4. Europe and Latin America: Spain, Portugal, Panama, Costa Rica, Colombia — popular targets, not precise gains
Coverage from travel and expat outlets lists Spain, Portugal, Panama, Costa Rica, Colombia and others as growing in appeal due to visas, lower costs, retirement friendliness and digital‑nomad programs; InterNations and media pieces rank Panama and Spain highly for expat satisfaction and note rising interest in European locales like Portugal [8] [9] [10]. These narratives imply increases in American arrivals in several countries, but the supplied material lacks authoritative country‑by‑country inflow statistics comparing 2020 to 2025, so we cannot definitively identify which of these had the largest increases [10] [9].
5. Data gaps and why they matter
The most concrete numeric claims in the dataset relate to overall renunciations/expatriations (CS Global Partners: ~1,285 in Q1 2025, ~102% quarterly jump) and broad counts of Americans living abroad by country in 2025 (World Population Review’s country rankings), but no source in this set publishes a validated list of the largest country‑level increases in American arrivals between 2020 and 2025. That combination — aggregate surge numbers plus separate country totals without explicit deltas — means analysts can infer likely winners (Mexico, Canada, popular Latin European and Latin American destinations) but cannot make a rigorous ranking from the provided material [3] [4] [1].
6. How to get a definitive answer (next steps for reporting or research)

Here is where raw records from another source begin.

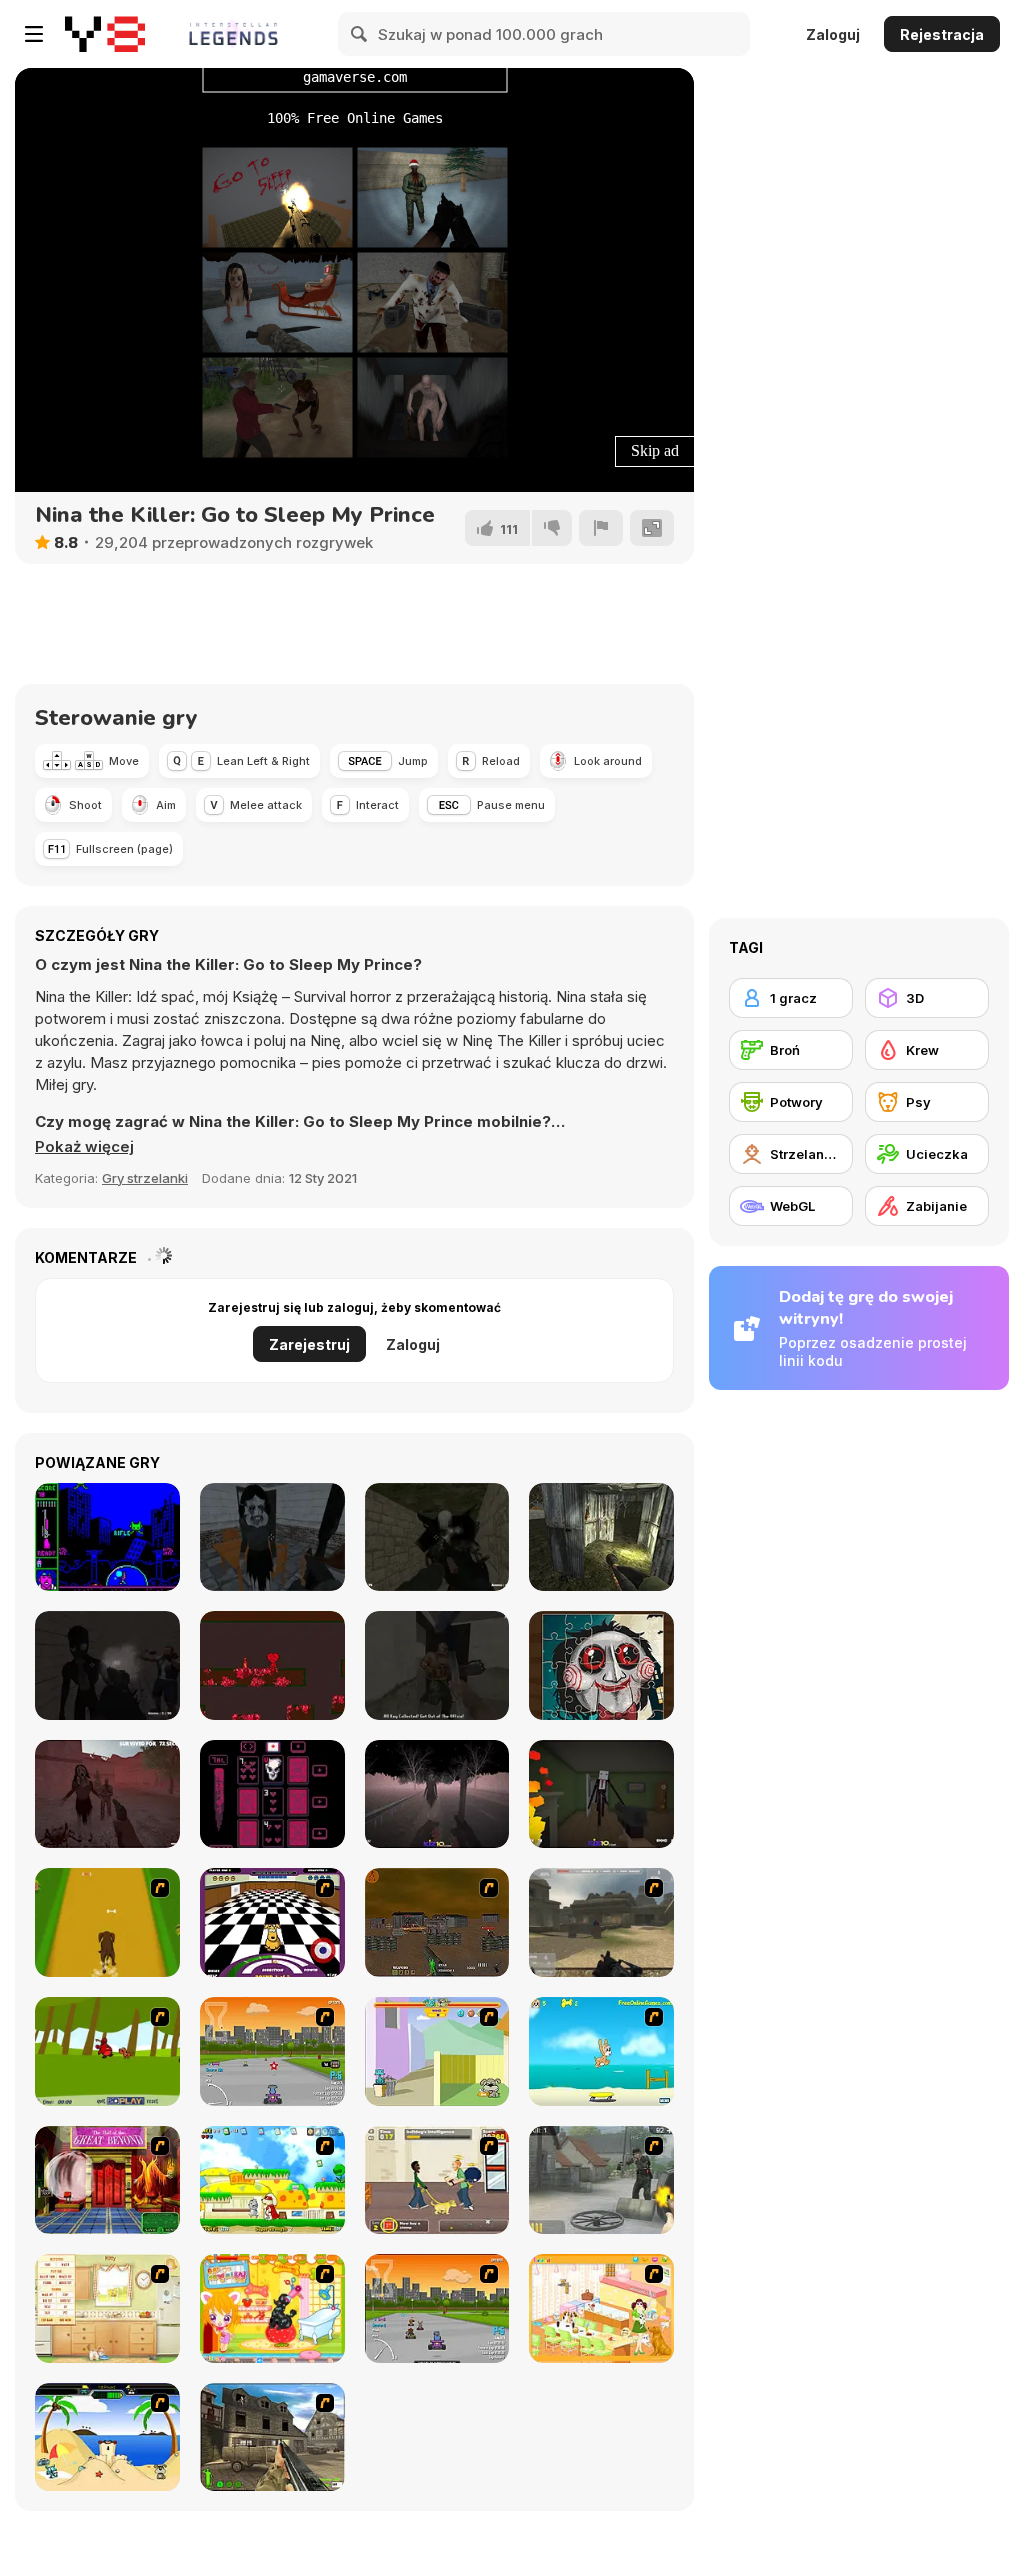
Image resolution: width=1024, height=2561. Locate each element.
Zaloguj (833, 34)
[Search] (360, 34)
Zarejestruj (309, 1344)
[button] (84, 1147)
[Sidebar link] (34, 34)
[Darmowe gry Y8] (105, 34)
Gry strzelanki (145, 1178)
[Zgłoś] (601, 528)
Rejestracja (942, 34)
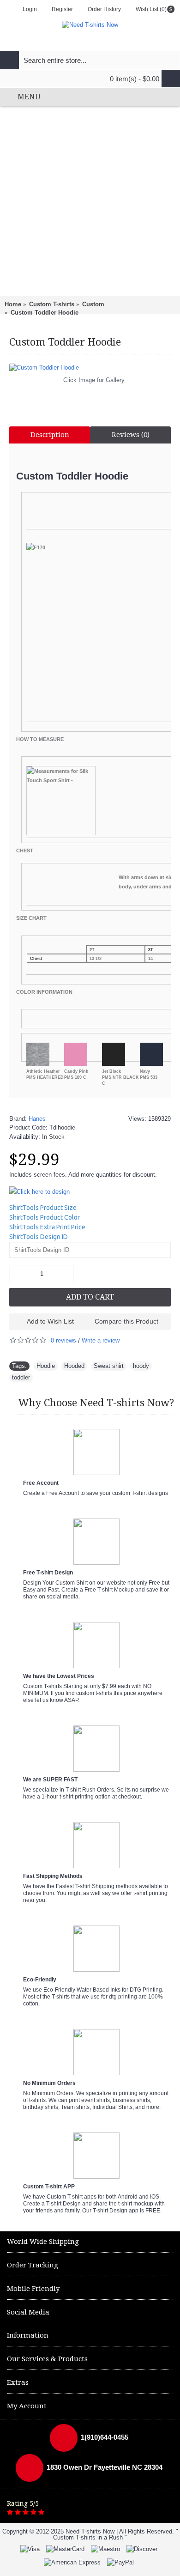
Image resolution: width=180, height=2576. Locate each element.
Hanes (37, 1118)
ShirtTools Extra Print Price (47, 1227)
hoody (141, 1365)
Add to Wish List (50, 1321)
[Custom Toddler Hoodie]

To produce a ranked list of the countries with the largest increases of American expat arrivals 2020→2025, you need country‑level time series data from authoritative sources: national population registries, UN International Migrant Stock with yearly breakdowns, U.S. State Department/AARO country counts across years, or consistent country residency/visa issuance statistics for each year. The current search results point to likely top destinations (Mexico, Canada, Spain, Portugal, Panama, Costa Rica, Colombia) but do not include the required five‑year comparative data in the materials provided here (not found in current reporting; [1]; [2]; p2_s7).
Sources cited in this brief: World Population Review country ranking and destination lists (used for 2025 country totals) [1]; Islands citing World Population Review on Mexico’s 2025 total [2]; CS Global Partners reporting on a Q1 2025 surge and media coverage of that analysis [3] [4] [5]; travel and expat surveys noting Mexico, Spain, Portugal, Panama and others as top destinations [6] [10] [9].